There is a proving of the will during probate. The court examines the will to determine its validity, and if anyone wants to contest the terms, they can make a case while the estate is being probated.
After about nine months at minimum, the inheritors will receive their inheritances. The records are available to the general public, so there is a disturbing loss of privacy to punctuate a time consuming and costly process.
Revocable Living Trust
Ironically, if you really want to keep it simple, you should use a revocable living trust instead of a will. In a very real sense, nothing changes when you have a living trust. You simply make the trust the owner of the assets that you convey into it, but you would act as the trustee.
Complete control of the assets will be in your hands every step of the way, and you can revoke the trust at any time if you choose to do so.

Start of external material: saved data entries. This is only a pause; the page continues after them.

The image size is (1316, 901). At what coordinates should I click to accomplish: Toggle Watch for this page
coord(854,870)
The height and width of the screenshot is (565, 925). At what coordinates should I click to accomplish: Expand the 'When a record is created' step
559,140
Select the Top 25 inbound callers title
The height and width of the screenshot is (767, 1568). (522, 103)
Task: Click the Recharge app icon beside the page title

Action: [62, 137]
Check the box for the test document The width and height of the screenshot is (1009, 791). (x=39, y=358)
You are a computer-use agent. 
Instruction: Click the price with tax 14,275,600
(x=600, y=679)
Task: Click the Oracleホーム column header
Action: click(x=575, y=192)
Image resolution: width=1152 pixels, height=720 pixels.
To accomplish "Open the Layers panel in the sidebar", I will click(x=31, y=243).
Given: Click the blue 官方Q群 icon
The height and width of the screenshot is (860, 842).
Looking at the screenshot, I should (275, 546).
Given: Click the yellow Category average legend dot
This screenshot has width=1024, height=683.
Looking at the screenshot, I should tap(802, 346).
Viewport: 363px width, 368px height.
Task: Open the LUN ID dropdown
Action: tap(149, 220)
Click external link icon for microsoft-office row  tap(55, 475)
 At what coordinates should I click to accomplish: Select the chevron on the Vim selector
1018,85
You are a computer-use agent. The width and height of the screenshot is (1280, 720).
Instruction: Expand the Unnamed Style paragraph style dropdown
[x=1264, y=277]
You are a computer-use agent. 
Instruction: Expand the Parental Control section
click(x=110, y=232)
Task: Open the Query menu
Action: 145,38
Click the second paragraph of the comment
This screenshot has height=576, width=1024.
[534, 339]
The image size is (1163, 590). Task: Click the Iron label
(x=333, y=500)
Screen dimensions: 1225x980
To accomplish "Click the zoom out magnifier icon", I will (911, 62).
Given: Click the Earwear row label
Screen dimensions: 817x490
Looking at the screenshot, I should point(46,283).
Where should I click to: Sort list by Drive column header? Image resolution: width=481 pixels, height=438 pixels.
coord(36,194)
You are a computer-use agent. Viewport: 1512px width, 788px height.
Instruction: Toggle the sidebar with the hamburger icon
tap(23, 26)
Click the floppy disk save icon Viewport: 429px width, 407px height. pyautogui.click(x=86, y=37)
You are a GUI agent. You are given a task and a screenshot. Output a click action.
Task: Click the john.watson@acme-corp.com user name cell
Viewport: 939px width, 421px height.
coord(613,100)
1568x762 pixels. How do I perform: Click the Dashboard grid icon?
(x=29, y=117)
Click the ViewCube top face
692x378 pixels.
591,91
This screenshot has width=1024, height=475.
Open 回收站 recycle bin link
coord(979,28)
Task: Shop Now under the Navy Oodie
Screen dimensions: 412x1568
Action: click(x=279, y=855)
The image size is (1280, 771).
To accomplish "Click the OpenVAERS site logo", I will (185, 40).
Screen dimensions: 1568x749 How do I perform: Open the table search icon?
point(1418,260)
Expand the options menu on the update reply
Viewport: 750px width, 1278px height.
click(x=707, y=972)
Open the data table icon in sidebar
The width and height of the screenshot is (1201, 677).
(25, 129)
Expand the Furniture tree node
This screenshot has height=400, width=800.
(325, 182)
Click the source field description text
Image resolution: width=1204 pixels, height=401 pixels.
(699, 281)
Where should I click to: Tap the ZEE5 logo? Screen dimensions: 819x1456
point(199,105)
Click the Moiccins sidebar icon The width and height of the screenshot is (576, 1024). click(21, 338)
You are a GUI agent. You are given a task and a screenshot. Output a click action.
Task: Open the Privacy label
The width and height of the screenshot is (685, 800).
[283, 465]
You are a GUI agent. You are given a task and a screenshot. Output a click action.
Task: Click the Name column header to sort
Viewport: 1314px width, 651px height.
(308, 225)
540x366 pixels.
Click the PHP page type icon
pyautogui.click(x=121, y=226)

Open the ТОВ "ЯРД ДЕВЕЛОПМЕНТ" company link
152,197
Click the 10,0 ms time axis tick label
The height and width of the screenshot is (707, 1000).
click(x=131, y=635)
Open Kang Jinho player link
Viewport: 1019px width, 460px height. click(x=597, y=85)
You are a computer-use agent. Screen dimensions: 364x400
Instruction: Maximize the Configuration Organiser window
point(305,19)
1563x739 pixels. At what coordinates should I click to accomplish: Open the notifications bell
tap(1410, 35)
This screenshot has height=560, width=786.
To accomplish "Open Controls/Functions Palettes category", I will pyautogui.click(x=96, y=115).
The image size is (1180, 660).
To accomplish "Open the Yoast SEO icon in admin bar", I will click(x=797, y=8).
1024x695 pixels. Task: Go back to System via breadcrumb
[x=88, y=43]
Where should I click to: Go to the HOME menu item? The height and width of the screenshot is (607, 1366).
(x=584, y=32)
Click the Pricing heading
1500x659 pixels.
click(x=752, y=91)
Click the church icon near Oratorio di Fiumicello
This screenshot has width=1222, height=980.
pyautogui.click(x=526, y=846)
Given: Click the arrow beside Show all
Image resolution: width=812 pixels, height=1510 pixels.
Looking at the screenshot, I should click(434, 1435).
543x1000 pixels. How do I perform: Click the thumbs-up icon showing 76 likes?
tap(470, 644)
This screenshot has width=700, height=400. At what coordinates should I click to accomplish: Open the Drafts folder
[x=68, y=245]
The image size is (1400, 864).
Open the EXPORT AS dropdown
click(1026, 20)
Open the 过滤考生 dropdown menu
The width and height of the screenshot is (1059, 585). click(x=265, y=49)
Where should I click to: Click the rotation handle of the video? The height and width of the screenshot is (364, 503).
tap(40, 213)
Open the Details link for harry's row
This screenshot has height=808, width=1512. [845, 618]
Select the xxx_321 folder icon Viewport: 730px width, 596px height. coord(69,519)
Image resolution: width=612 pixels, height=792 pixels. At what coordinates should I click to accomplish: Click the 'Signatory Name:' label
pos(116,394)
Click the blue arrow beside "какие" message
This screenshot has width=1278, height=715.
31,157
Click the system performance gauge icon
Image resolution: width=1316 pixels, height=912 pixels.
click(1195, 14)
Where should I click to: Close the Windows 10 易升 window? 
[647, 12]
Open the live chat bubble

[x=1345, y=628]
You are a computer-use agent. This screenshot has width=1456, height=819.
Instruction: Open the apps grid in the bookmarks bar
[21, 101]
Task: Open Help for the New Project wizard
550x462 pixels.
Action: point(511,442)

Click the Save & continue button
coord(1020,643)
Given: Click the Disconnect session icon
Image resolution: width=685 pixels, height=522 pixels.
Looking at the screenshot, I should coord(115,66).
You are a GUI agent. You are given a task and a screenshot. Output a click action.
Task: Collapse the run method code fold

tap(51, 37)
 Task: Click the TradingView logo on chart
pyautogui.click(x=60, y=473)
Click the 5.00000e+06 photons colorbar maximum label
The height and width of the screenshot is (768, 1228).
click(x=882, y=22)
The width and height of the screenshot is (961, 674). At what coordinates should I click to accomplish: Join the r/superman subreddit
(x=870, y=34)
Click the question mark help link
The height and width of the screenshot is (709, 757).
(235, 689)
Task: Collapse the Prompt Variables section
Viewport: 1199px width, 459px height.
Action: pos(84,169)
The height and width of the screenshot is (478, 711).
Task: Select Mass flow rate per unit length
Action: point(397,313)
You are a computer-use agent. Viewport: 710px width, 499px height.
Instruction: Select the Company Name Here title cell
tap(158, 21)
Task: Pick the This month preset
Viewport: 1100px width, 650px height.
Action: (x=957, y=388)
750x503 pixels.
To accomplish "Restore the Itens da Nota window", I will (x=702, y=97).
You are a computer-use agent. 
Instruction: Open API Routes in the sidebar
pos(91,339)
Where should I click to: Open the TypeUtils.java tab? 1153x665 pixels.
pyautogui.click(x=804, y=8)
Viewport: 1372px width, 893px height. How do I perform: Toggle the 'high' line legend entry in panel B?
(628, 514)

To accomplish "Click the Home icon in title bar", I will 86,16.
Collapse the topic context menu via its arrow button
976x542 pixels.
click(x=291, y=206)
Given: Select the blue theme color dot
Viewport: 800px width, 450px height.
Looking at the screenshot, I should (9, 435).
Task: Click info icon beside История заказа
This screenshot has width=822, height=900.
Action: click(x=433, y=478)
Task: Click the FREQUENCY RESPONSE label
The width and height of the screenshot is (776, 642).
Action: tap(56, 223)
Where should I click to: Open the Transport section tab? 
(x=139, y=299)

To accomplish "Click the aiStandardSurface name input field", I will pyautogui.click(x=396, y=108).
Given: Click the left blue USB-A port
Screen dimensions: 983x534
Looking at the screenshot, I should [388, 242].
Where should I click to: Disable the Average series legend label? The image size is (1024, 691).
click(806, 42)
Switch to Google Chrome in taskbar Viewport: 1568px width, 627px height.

When you establish the trust, you name a successor trustee to assume the role after your passing.
The ideal successor will depend on the circumstances. A beneficiary can potentially be the successor trustee, and this can be the right choice when the family dynamic is resonant.
In some cases, an objective party with no conflicts of interest will be a better choice. It can be someone that you know personally, and trust companies and other professional entities provide trustee services.
There are peace of mind advantages in the near term while you are still living. If you have a minor on your inheritance list, you can include a child’s subtrust within your living trust.
The successor trustee would be able to manage the assets on behalf of the child while they are a minor. You would dictate a certain age at which the child would be able to directly access the resources when they are an adult.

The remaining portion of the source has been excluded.